Domiciled residents, by contrast, pay both GHS (2.65%) and SDC (5% from 2026, down from 17% under the December 2025 reform) on dividends. Even for domiciled residents the 2026 reform dramatically reduced the dividend burden. Non-Dom status is obtained automatically for individuals who were not domiciled in Cyprus for the 20 years preceding their arrival and lasts for 17 years from the date of becoming a Cyprus tax resident. There is no application — it is confirmed at the Tax Department when you register.
GESY vs Private Health Insurance: What Expats Actually Do
Many expats and entrepreneurs who relocate to Cyprus maintain both GESY coverage and a supplementary private health insurance policy. GESY is excellent for primary care, emergency treatment, and routine specialist visits, but waiting times for elective procedures and non-emergency specialist appointments can be longer than what high-earners accustomed to top-tier private healthcare in the UK, Germany, or the UAE expect. A supplementary policy from providers such as Bupa International, AXA, or a local insurer like CNP Cyprialife costs roughly EUR 1,500–4,000 per year for an individual, depending on age and coverage level.
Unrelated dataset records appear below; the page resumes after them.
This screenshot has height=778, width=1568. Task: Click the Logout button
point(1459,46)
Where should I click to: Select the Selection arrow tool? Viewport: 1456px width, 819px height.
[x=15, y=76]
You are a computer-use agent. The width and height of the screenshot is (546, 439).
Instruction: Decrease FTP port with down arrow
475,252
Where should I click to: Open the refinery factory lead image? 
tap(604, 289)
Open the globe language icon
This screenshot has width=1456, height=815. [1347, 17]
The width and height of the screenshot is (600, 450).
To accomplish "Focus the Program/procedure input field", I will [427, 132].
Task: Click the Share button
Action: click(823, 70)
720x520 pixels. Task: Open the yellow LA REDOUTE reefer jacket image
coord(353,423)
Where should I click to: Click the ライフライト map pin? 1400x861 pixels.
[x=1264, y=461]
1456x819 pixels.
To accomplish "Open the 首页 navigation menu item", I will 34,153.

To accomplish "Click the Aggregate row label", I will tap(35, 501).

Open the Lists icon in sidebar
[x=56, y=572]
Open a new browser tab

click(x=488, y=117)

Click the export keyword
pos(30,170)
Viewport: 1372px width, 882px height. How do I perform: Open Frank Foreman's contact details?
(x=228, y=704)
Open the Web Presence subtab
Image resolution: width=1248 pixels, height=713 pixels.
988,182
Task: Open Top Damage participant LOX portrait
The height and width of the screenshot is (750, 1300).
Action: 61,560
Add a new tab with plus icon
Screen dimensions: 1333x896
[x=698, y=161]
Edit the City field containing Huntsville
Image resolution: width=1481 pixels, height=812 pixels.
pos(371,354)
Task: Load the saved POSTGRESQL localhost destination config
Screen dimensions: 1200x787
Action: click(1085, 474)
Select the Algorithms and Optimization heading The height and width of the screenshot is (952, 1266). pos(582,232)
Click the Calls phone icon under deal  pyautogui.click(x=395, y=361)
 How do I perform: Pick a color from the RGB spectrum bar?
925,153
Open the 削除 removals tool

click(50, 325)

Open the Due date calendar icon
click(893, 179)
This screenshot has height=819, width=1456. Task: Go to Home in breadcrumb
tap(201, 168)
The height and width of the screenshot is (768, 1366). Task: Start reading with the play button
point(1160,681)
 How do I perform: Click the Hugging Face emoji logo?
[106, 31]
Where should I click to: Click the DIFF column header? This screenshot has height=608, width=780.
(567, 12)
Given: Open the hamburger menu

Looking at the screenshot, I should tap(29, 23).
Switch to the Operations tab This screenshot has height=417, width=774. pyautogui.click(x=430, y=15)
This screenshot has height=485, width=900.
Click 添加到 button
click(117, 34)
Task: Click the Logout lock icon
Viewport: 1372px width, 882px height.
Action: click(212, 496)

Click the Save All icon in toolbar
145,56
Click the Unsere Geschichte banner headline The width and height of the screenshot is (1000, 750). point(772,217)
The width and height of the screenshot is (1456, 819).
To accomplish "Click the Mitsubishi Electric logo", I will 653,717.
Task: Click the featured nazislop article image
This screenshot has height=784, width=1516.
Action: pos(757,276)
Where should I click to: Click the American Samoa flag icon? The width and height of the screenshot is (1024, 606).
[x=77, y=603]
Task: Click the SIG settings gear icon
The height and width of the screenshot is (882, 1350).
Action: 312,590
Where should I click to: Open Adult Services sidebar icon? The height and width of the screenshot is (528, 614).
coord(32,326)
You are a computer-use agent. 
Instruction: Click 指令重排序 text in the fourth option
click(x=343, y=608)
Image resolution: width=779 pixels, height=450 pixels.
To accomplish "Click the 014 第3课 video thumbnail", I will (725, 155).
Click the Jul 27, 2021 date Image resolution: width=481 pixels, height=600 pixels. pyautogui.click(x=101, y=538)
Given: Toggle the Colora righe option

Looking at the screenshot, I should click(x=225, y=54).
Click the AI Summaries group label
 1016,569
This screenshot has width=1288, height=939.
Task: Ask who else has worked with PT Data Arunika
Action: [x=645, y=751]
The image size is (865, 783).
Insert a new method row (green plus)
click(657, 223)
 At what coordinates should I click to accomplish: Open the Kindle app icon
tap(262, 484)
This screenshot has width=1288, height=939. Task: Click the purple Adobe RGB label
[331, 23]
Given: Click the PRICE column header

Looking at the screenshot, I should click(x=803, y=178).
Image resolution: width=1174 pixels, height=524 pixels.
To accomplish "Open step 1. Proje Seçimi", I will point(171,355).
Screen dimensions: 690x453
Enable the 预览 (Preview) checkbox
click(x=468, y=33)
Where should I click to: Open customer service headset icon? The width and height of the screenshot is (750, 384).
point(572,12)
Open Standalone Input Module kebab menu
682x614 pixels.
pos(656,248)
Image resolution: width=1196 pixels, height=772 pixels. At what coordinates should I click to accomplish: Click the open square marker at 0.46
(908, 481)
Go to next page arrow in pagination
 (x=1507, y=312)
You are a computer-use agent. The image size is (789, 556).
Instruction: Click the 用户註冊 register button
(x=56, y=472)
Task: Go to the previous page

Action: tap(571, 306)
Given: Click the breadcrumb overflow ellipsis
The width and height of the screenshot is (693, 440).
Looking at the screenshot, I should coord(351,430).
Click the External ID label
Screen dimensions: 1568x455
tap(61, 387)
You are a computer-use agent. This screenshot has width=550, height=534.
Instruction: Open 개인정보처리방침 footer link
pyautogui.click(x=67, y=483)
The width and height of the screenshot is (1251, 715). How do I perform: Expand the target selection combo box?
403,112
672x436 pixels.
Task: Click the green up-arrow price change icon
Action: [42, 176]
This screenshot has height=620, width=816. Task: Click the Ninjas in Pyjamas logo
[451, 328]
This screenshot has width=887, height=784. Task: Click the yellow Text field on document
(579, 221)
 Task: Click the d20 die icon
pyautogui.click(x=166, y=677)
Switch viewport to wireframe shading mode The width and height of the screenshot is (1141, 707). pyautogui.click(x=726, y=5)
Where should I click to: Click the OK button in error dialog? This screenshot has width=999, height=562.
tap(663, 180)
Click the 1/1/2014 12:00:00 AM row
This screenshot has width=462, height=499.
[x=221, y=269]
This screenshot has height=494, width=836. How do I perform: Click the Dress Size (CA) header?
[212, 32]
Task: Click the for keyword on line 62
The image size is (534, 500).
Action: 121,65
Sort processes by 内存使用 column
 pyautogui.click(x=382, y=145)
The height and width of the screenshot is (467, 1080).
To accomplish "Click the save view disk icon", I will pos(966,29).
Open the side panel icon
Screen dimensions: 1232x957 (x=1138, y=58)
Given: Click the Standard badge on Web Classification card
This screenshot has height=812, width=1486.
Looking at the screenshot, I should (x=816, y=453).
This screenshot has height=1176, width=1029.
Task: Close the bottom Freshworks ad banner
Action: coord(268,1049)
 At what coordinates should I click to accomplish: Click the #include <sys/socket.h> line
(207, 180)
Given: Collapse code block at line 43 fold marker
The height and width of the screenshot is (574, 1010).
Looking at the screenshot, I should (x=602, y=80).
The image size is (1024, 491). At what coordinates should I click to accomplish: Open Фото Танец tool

For entrepreneurs and self-employed individuals paying GHS at 4.70%, the combined cost of GHS plus a private top-up policy is still substantially less than what they would pay for equivalent healthcare coverage in most Western European countries. A self-employed person earning EUR 80,000 pays EUR 3,760 in GHS. Adding a EUR 2,000 annual private policy gives comprehensive primary-to-tertiary coverage for EUR 5,760 total — less than the healthcare contribution alone in countries like France or Belgium.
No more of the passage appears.